Investment analysts warn that while divestment campaigns can be politically popular on campus, they are hard to implement.
``You have a sizable group of students and professors who are very supportive of Israel,'' said Simon Billenness, a senior analyst at Trillium Asset Management, an investment firm. ``There was no faculty on the other side who supported South Africa and, politically, that makes this very different.''
Contact Dana Hull at dhull@sjmercury.com or (510) 790-7311.
Time to take out the trash.
Tear down the top guys/gals and you would smear the CVs of every one of their disciples. I for one would love to see Said and the rest of his Arab apologist spawn thrown in the gutter.
Thomas Sowell, in his book Knowledge and Decisions made reference to them. If you and the lurking prof Sowell will forgive a paraphrase, (my copy is not handy at the moment):
He claimed that because their only coin of the realm is their ideas, they adopt positions which are designed to challenge the credibility of those groups who base their claims to authority on other "products" (specifically businessmen who base their authority on wealth, and the military who base it upon use of force)
This would follow then that all "intellectuals" (meaning those who's sole product is information so it would include members of the media) would without fail adopt a position considered to the left of the mainstream.
I can't confirm it at the moment, but it seems to me that if a Russian University professor in 1972 was to take a "radical" position, he would not argue for strengthening the communist party but for a more capitalistic view. This would be viewed as revolutionary, and would still be contrary to those parties in authority.
In my opinion, so much of what Prof. Sowell has stood up to verification, that I'm willing to give his assertions the benefit of the doubt. In other words, ... makes sense to me.
What disturbs me is that two Asians, a Chinese and a Vietnamese, were quoted in this article. The Asians have owed a lot of their success to ignoring politics. I just wonder if this is a fluke or a trend.
Traitors like Noam Chomsky should be deported for at least 6 months to the Palestinean Area to get a reality check.
vaudine
It is unbelievable to me that parents are proud of spending $34,000 a year to send their kids to these socialist/communist sink holes.

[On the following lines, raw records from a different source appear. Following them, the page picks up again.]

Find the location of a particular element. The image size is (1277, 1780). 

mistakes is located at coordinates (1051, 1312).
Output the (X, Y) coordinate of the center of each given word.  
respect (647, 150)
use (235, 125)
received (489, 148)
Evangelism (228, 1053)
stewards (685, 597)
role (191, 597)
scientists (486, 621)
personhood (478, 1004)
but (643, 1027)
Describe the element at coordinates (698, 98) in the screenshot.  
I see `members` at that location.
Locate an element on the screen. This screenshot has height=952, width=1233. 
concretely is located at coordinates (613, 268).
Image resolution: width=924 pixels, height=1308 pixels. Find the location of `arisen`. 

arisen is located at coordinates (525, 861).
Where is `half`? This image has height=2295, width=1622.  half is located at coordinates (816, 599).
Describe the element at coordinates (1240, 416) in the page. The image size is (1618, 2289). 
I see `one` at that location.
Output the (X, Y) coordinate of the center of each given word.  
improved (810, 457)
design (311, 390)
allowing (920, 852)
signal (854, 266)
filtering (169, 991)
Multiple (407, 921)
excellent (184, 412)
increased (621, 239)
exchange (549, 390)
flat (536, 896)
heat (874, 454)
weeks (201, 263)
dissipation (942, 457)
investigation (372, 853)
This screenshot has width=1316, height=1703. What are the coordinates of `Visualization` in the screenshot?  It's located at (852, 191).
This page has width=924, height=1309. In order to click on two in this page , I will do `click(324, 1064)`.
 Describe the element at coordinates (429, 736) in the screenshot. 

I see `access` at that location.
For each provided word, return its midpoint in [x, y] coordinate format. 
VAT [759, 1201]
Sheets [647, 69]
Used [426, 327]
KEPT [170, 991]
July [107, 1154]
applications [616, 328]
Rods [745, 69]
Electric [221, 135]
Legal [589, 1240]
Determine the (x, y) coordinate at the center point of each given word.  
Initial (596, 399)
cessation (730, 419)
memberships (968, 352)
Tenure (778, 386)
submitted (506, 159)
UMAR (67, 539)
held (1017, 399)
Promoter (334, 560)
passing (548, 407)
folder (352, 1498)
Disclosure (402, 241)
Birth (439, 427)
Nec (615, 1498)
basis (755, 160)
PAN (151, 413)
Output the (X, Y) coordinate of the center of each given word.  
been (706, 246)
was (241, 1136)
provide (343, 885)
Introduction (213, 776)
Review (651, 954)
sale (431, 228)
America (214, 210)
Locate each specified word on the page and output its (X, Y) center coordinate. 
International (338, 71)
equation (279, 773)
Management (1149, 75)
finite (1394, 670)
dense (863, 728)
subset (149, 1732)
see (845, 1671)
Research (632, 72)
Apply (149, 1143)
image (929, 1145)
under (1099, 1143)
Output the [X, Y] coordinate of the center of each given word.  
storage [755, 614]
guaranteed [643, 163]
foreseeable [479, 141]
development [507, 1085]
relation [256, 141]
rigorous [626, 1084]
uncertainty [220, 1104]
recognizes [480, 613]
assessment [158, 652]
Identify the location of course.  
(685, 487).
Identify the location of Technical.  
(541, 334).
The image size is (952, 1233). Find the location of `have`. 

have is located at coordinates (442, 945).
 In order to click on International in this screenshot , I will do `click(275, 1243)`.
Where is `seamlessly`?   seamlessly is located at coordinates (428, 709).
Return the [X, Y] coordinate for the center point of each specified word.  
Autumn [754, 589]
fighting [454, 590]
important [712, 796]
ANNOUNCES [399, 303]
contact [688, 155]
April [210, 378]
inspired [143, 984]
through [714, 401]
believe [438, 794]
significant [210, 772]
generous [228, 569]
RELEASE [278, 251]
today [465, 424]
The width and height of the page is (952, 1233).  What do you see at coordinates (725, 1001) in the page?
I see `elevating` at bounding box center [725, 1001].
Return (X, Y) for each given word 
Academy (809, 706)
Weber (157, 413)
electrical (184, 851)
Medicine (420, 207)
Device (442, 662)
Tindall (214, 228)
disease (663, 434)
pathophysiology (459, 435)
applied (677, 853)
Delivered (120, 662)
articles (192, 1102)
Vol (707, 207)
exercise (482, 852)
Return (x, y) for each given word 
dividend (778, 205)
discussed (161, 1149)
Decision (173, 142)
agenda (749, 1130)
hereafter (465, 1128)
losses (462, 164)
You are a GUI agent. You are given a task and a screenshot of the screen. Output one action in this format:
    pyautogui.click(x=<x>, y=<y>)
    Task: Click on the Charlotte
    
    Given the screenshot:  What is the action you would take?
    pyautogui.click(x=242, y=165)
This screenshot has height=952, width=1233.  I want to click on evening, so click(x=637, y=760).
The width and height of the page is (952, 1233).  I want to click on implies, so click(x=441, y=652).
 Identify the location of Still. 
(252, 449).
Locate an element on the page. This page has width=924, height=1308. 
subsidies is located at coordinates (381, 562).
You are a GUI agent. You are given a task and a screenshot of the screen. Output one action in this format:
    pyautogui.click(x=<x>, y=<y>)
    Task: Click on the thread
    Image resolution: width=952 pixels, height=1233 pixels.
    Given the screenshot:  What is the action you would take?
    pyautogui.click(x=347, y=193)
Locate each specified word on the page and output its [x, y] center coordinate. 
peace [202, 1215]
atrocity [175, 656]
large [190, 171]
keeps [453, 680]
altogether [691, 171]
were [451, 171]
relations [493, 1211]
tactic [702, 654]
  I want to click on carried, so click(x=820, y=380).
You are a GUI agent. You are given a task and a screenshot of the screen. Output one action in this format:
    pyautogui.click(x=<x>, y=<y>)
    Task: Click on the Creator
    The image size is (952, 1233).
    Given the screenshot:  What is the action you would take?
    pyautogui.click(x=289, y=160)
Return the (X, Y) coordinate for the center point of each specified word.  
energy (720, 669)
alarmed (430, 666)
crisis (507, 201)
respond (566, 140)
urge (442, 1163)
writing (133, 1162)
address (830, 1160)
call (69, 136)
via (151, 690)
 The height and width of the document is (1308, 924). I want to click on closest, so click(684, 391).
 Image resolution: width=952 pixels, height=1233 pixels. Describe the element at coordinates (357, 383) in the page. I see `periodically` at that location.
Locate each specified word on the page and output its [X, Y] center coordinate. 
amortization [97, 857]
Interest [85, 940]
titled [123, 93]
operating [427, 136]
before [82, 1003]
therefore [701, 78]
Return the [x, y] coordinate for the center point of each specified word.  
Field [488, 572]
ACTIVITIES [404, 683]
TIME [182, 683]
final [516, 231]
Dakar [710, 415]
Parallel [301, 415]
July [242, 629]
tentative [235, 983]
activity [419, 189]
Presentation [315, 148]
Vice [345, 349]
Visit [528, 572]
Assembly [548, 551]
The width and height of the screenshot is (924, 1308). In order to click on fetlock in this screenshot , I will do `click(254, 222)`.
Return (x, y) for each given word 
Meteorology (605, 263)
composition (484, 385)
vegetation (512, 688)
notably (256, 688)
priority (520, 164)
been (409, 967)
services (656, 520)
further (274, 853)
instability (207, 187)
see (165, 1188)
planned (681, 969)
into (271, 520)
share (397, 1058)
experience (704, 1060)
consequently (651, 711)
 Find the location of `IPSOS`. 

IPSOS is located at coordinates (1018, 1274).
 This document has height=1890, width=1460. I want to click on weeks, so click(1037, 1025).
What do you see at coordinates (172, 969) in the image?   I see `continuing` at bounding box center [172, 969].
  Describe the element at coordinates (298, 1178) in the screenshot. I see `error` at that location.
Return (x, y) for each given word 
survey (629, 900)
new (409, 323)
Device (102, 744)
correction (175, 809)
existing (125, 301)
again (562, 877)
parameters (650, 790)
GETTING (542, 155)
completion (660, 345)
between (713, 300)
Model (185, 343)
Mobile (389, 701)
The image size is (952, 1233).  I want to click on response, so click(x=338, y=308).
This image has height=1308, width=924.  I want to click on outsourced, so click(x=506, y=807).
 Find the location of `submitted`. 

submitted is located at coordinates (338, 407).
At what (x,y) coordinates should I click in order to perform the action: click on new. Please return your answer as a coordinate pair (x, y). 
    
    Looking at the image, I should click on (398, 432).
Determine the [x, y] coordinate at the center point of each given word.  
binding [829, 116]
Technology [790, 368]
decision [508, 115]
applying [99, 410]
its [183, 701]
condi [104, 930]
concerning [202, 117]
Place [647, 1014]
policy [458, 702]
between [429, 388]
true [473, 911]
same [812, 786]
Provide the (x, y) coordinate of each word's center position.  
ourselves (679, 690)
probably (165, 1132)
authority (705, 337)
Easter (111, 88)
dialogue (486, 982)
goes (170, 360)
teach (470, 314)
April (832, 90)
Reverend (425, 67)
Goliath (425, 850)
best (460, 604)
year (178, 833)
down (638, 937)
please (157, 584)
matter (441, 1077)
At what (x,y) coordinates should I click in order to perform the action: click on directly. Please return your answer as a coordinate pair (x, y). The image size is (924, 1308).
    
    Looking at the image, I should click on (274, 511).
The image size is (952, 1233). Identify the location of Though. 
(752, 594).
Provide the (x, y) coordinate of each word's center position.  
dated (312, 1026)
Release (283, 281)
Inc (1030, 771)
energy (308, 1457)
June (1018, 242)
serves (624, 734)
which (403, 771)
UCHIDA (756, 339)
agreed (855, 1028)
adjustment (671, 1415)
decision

I hope every alumni of these schools reads this and keeps their wallets closed when the begging letters come round.
Although I am a great fan of Sowell I have regretfully to yet read any of his books. I do read all his columns that I see and take all other opportunities to see and hear him on TV and radio.
I appreciate your sharing his views on this subject. I have since given it some thought and it may, indeed, be the basis of their beliefs but I still seek something more fundemental, like guilt, greed, desire for power, atonement, etc. Basic gut emotions that afflict us all in different ways. I suspect it may involve all those things and Sowell's "coin of the realm" example may just be another vehicle rather than reason. But, hey, Sowell is much smarter than I am and this is the first I have seen of this idea and it seems a great one.
As for his books, I highly recommend them. For the first time reader I'd recommend The Economics and Politics of Race"
It's hardly his most comprehensive work, but it's a lightning fast read, and doesn't cost too much (relative to his other books). Most of the ideas in it are being recycled in a sort of populist way by Larry Elder in his book "Ten things you can't say in America" but when Larry Elder says it, it lacks that "ring of incontrovertible truth" that comes with all of Dr. Sowell's writing.
Where did these people come from? Why are they called refugee camps? How many of these people are there, and how many are reallt Jordanians?